• Exercise:
Reproduce the data below from the line with "The image size is (743, 206)." up to and including the line with "click(x=346, y=459)", requests included, multiplying every coordinate in the answers by 1.6 and rounding to whole numbers, with halves rounded up. Leave the pictures out of your answer.

Entries for finding text and elements
══════════
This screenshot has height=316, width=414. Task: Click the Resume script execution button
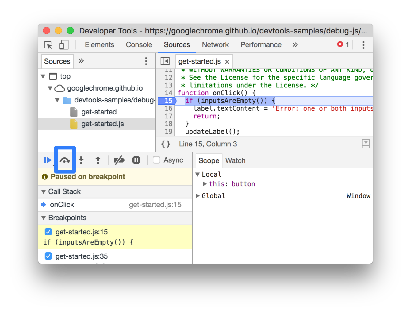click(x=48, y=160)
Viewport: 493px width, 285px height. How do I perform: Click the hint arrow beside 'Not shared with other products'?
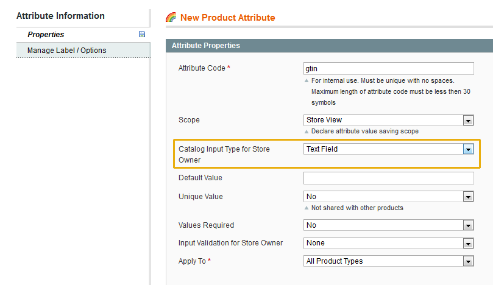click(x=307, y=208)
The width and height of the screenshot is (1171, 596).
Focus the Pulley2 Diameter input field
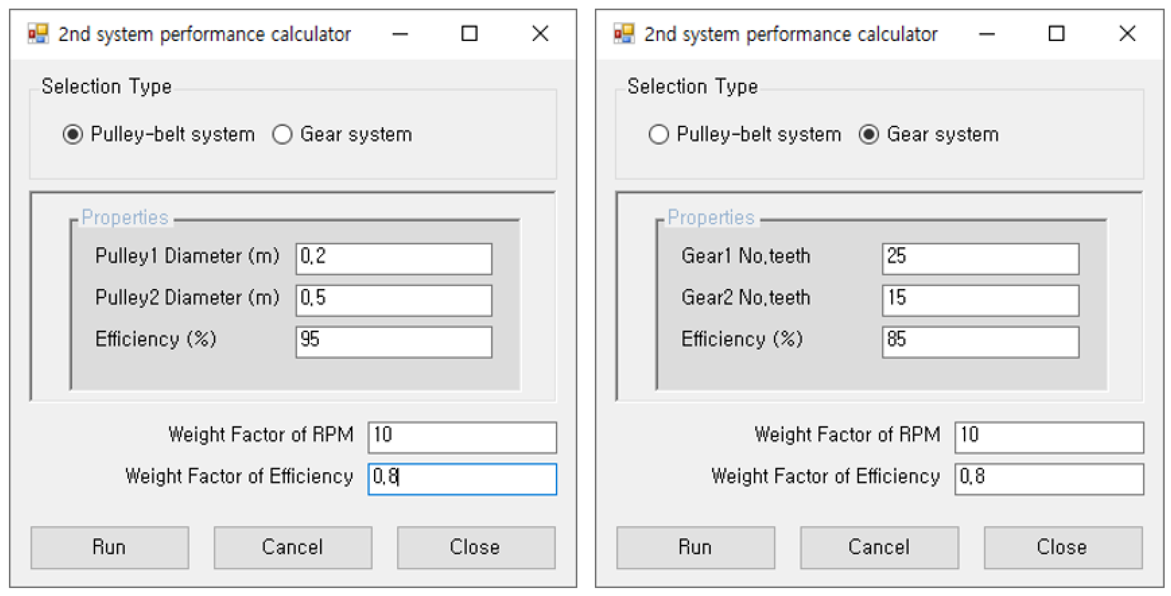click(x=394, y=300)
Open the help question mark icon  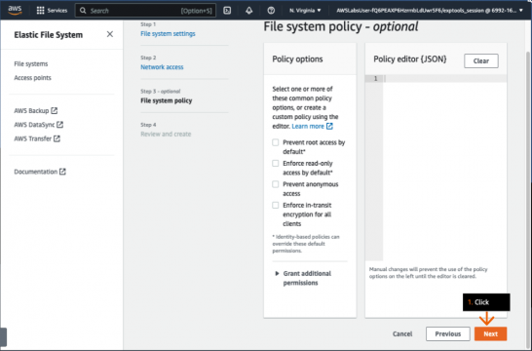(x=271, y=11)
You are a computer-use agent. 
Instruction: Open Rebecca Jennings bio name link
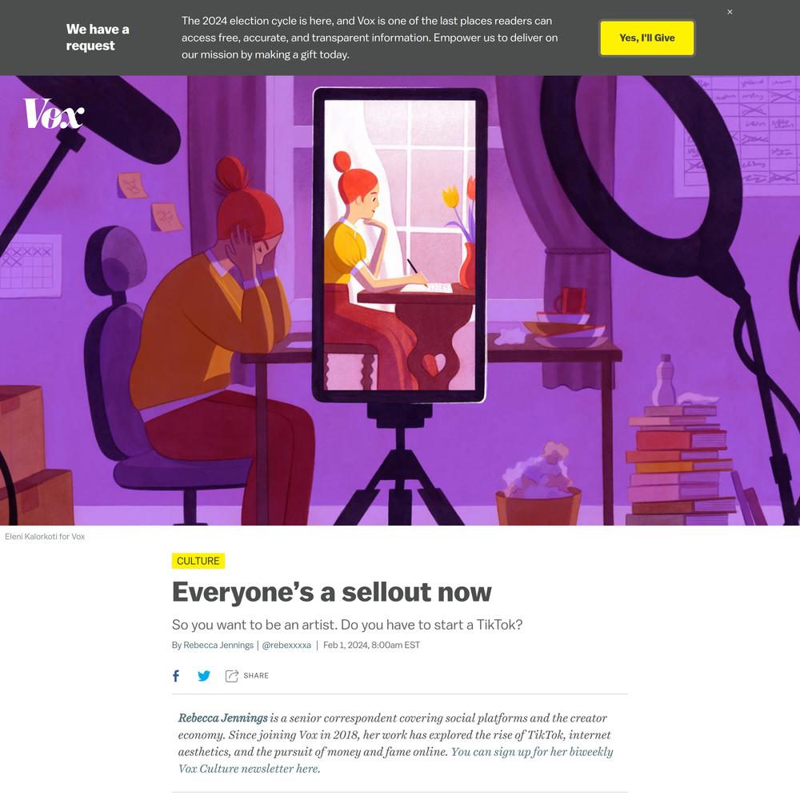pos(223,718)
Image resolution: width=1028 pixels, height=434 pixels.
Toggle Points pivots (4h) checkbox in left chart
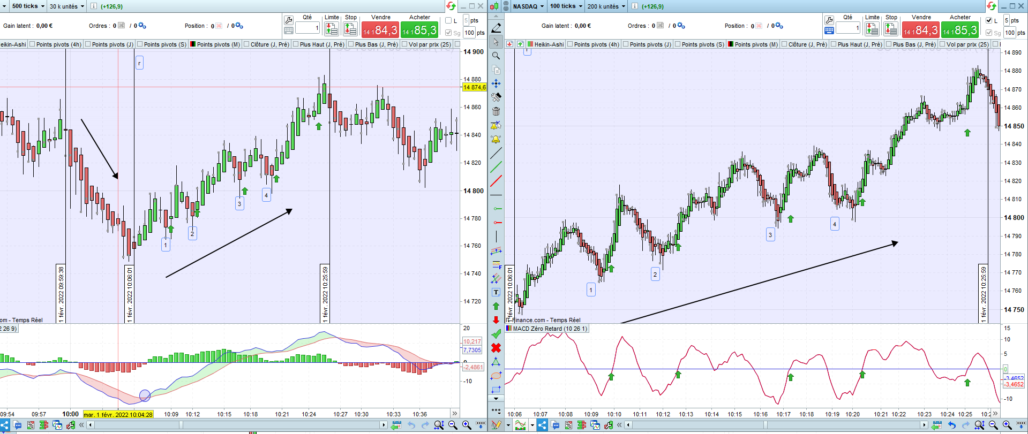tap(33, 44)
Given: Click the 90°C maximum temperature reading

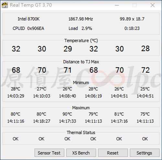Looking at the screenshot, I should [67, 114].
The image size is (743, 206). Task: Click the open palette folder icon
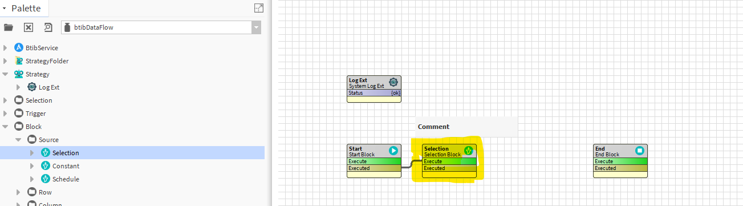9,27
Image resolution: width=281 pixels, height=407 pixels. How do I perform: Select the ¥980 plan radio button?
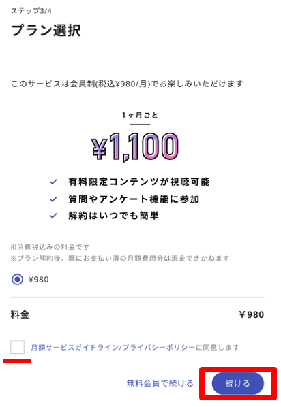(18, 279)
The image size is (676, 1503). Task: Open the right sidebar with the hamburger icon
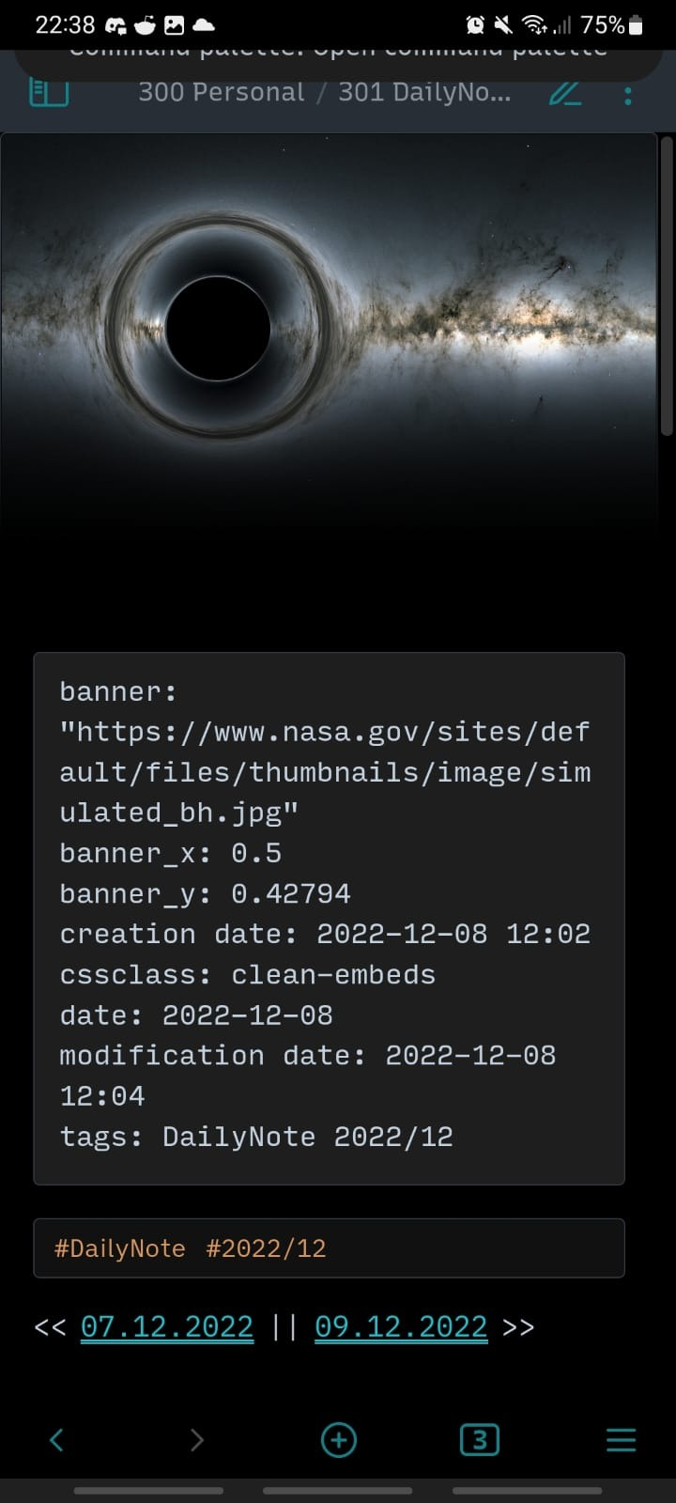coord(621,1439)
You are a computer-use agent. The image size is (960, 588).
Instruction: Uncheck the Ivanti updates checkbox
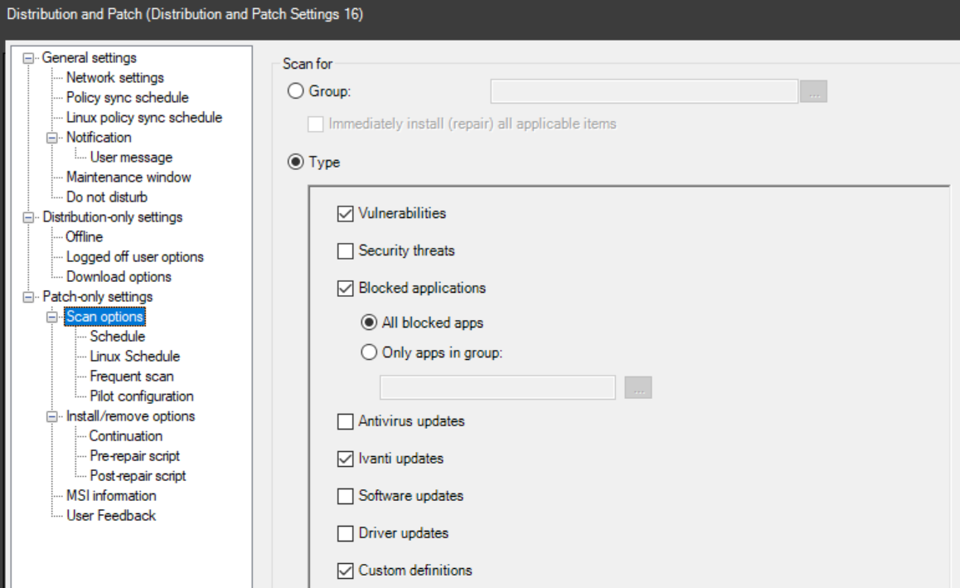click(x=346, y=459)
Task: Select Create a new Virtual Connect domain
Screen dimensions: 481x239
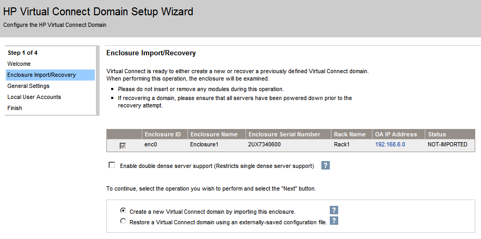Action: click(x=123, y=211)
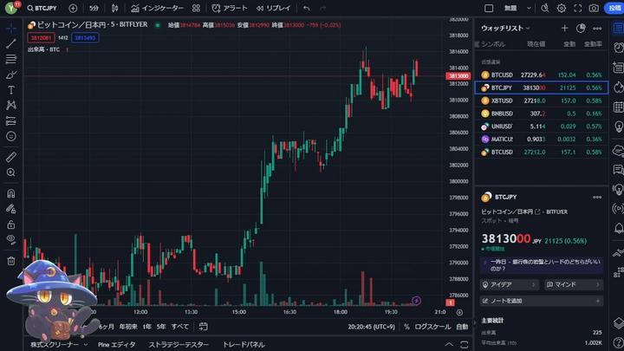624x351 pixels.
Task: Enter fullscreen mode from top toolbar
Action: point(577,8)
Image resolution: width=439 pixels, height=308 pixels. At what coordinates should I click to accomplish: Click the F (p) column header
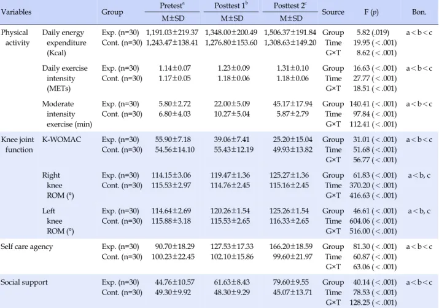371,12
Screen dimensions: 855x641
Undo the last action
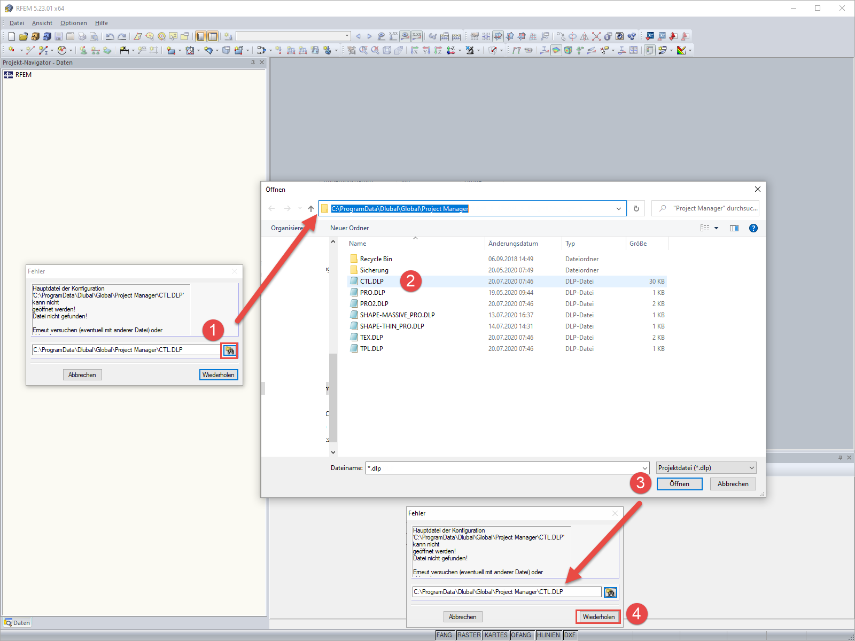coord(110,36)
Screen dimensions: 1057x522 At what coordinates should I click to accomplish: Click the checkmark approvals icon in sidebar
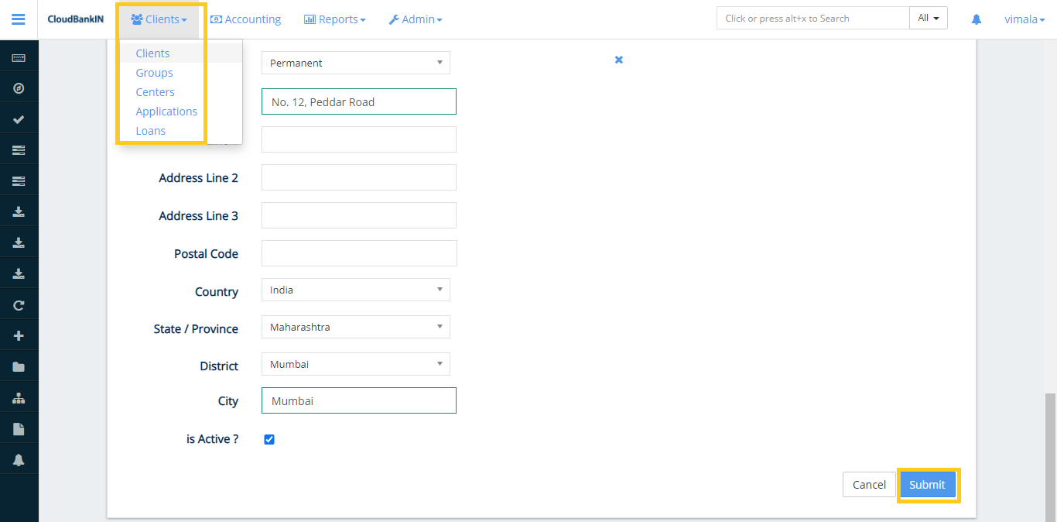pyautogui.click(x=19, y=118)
══════════
• Finished exercise:
The image size is (743, 206). Task: Click the open palette folder icon
14,43
Image resolution: width=281 pixels, height=407 pixels. How do I perform: Select the ¥980 plan radio button?
(29, 446)
The image size is (676, 1503). Task: Open the right sidebar with the hamburger icon
coord(994,2302)
You are a computer-use agent. The image size is (960, 588).
Instruction: Uncheck the Ivanti updates checkbox
click(x=554, y=734)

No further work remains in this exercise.